Como a escola continua a ser, apesar de todas as suas debilidades, o principal elevador social, a ENCP propõe-se ainda reforçar as medidas de apoio ao acompanhamento dos alunos no contexto pós-pandémico e desenvolver mecanismos de apoio ao estudo para crianças de agregados familiares pobres através da criação de “espaços de estudo acompanhado”.

A detecção precoce de problemas de saúde mental deverá igualmente ficar assegurada por via do anunciado aumento da rede de psicólogos escolares, sendo que o documento prevê ainda, entre uma miríade de outras medidas, a criação de mecanismos de acesso gratuito para crianças inseridas em famílias desfavorecidas a consultas de rotina na área da saúde oral, mental e a rastreios visuais e auditivos.

A ENCP vai, porém, mais longe, propondo medidas concretas nas áreas do emprego, da formação e da habitação. A existência de crianças no agregado familiar deverá ser uma condição prioritária de acesso à habitação. E, a pensar nas dificuldades dos jovens, particularmente dos de menores rendimentos, no acesso à habitação, prevê-se o reforço da habitação com renda acessível, através da criação de um “parque habitacional público a preços acessíveis”, a construir através da reabilitação do património imobiliário do Estado com aptidão para uso habitacional.

É um bom ponto de partida”, reage ainda Farinha Rodrigues, professor no Instituto Superior de Economia e Gestão (ISEG) da Universidade de Lisboa, e investigador nas áreas da desigualdade e pobreza, enfatizando o facto de, pela primeira vez, ficar “reconhecido que o problema do combate à pobreza não é exclusivo do Ministério do Trabalho, Solidariedade e Segurança Social, mas transversal aos vários ministérios”.

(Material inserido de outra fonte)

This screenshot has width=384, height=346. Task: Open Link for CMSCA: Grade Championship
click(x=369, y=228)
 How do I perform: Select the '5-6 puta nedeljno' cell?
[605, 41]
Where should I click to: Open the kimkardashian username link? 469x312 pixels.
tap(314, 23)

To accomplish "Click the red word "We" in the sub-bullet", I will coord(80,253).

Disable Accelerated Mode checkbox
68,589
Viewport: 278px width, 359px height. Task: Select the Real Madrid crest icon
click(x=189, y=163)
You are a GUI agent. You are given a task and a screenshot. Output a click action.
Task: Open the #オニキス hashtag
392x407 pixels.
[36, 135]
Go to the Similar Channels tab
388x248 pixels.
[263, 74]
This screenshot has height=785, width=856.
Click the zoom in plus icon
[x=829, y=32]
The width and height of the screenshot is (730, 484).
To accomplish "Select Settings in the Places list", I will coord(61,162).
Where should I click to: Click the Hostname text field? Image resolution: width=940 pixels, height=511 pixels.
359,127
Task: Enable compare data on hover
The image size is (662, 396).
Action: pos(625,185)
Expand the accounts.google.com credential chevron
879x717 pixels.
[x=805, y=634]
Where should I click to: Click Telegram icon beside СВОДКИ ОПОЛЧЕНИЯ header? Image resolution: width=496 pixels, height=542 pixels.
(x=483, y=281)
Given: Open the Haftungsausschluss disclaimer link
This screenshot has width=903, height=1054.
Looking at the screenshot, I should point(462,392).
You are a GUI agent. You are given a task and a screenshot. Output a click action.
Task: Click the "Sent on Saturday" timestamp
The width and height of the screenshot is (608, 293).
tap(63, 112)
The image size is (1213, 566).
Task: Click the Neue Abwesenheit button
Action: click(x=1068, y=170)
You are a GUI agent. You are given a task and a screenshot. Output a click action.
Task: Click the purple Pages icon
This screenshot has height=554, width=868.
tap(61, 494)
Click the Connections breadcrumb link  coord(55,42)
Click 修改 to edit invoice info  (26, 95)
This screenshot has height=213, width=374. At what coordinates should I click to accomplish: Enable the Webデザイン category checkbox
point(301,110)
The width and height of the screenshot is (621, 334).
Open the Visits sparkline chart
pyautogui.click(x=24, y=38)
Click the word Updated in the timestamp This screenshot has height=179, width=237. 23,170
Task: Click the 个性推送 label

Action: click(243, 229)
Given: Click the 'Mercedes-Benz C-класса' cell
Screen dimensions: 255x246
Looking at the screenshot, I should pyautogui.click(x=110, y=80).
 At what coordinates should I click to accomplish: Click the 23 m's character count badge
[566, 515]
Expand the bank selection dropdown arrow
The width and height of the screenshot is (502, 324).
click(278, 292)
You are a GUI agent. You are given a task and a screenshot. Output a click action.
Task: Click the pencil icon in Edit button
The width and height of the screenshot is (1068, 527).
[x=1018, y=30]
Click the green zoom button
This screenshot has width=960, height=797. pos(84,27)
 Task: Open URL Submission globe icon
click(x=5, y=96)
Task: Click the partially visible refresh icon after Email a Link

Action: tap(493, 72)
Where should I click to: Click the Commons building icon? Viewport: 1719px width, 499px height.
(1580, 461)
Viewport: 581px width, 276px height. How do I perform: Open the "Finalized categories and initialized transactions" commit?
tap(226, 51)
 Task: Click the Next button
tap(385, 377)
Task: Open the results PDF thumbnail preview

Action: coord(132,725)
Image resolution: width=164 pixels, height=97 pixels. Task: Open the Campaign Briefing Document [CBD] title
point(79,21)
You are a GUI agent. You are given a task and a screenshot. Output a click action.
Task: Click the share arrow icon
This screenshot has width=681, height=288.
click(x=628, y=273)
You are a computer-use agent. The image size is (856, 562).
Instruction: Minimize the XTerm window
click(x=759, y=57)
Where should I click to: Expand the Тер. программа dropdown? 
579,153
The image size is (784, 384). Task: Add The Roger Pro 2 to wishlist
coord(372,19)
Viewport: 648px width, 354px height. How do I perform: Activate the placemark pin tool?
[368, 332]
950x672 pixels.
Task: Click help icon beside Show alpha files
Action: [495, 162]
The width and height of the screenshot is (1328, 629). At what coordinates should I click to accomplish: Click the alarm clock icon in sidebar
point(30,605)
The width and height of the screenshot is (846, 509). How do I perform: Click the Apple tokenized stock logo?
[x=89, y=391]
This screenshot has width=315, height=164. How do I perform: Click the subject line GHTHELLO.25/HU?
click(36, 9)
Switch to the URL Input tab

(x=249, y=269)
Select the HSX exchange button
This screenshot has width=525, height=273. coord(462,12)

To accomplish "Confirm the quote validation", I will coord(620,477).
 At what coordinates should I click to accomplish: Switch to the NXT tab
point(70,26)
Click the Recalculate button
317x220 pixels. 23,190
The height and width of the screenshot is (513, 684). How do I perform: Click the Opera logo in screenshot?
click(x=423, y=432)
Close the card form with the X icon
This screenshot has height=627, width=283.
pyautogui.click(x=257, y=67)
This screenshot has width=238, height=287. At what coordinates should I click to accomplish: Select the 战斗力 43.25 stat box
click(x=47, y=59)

660.000 As pessoas que serão retiradas da pobreza até 2030, das quais 170 mil crianças e 230 mil trabalhadores

Para o também membro da comissão de coordenação responsável pela proposta de ENCP falta, contudo, garantir que haverá vontade política para levar a estratégia ao terreno. “É uma questão de vontade política, sendo que estamos num contexto de alguma incerteza”, alerta, dizendo-se satisfeito pelo facto de a estratégia aprovada pelo Governo prever a criação de uma comissão interministerial de acompanhamento e avaliação da execução da ENCP, a qual ficará ainda incumbida de nomear um coordenador nacional da estratégia.

O texto da ENCP é, no entanto, omisso, quanto às esperadas alterações no Rendimento Social de Inserção (RSI), proposto pelos especialistas, que gostariam de ver esta prestação não contributiva alargada a mais beneficiários e não, como até agora, restringida aos mais pobres de entre os pobres.

No último inquérito às condições de vida, feito com base nos rendimentos de 2020, isto é, do primeiro ano da pandemia, o INE fixava em 18,4% os portugueses que estavam abaixo da linha de pobreza, num agravamento de 2,2 pontos percentuais relativamente a 2019. Foi o maior aumento da pobreza desde 2003, segundo os especialistas, que admitiam, porém, poder tratar-se de um efeito transitório da pandemia e não de uma inversão da tendência que, desde a crise iniciada em 2008, vem apontando baixas consecutivas no número de portugueses em situação de pobreza.